When the Honest Company lists on Nasdaq this week, it will be the culmination of a long recovery for the baby and beauty products group co-founded and fronted by the actress Jessica Alba.

The company is due to price its initial public offering on Tuesday at a projected valuation of up to $1.5bn, having worked to shake off much of the reputational and financial damage from a series of product lawsuits and recalls.

The company, founded in 2011, had been valued as high as $1.7bn in 2015 before controversy over some of its claims to be using only natural ingredients in its products. In 2017, Honest also recalled baby wipes because it found mould in some packages, and baby powder over concerns it may cause skin or eye infections.

Sales slid and the company lost its status as a “unicorn”, a private company worth more than $1bn.

“Our rapid growth,” Alba wrote in a confessional passage in the IPO prospectus, “was compromising key business functions”.

Honest has never been profitable, but its revenue rose from $236m in 2019 to $300m in 2020 as the pandemic fuelled a run on cleaning products and other household staples. That took sales back to the level the company last enjoyed in 2016.

Losses narrowed last year to $14m from $31m in 2019.

Honest has previously said it expects to price its offering between $14 to $17 per share, aiming to raise as much as $505m, a majority of which will go to existing investors who are selling some of their stake.

Alba had been inspired to launch the brand after the birth of her first child left her scrambling to find household products she deemed safe to use around her daughter. She pledged to hold the company to an “honest standard of safety and transparency”.

Honest markets its products as natural, boasting that “we ban over 2,500 questionable ingredients”. It is one of many consumer goods makers seeking to tap into buyers’ appetite for household products seen as non-synthetic and sustainable.

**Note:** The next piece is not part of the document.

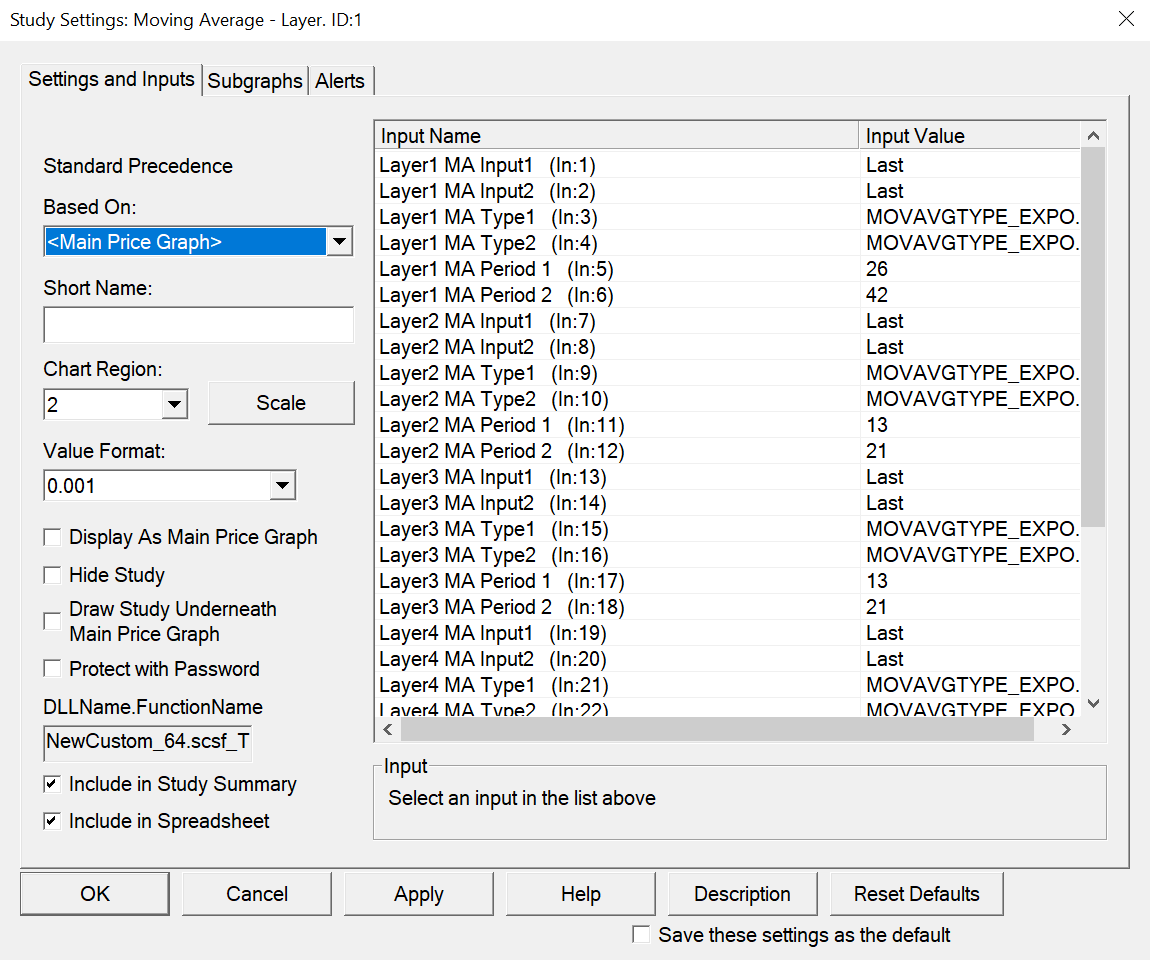Enable Protect with Password option
The image size is (1150, 960).
click(53, 669)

The company still flags “health and safety incidents or advertising inaccuracies” as a continued risk factor in its prospectus. Just this January, the brand issued a voluntary recall for one of its bubble baths, out of concerns that it could cause infections.

Ahead of the IPO, the company said two weeks ago that Alba would be stepping down as chair of the board when the company lists, handing the role to James White, former chief executive of Jamba Juice. She will remain the company’s chief creative officer, on a salary of $600,000 a year and, according to the prospectus, key to the company’s future success.

“Jessica Alba is a globally recognised Latina business leader, entrepreneur, advocate, actress, and New York Times bestselling author,” it said. “Our brand may . . . depend on the positive image and public popularity of Ms Alba to maintain and increase brand recognition.”

Alba’s 6.1 per cent stake after the IPO would be worth about $96m, if it prices at the top of the target range.

Chief executive Nick Vlahos’s 3.8 per cent stake will be worth $61m. Vlahos has been steering Honest’s recovery since 2017, when he replaced co-founder and serial entrepreneur Brian Lee.

Honest secured a $200m investment from consumer-focused private equity group L Catterton in 2018. The group is selling about half of its current 37.1 per cent stake in the offering, enough to recoup that investment, leaving a 17.4 per cent holding worth another $267m at the top of the IPO range.

Morgan Stanley, JPMorgan and Jefferies are leading the offering.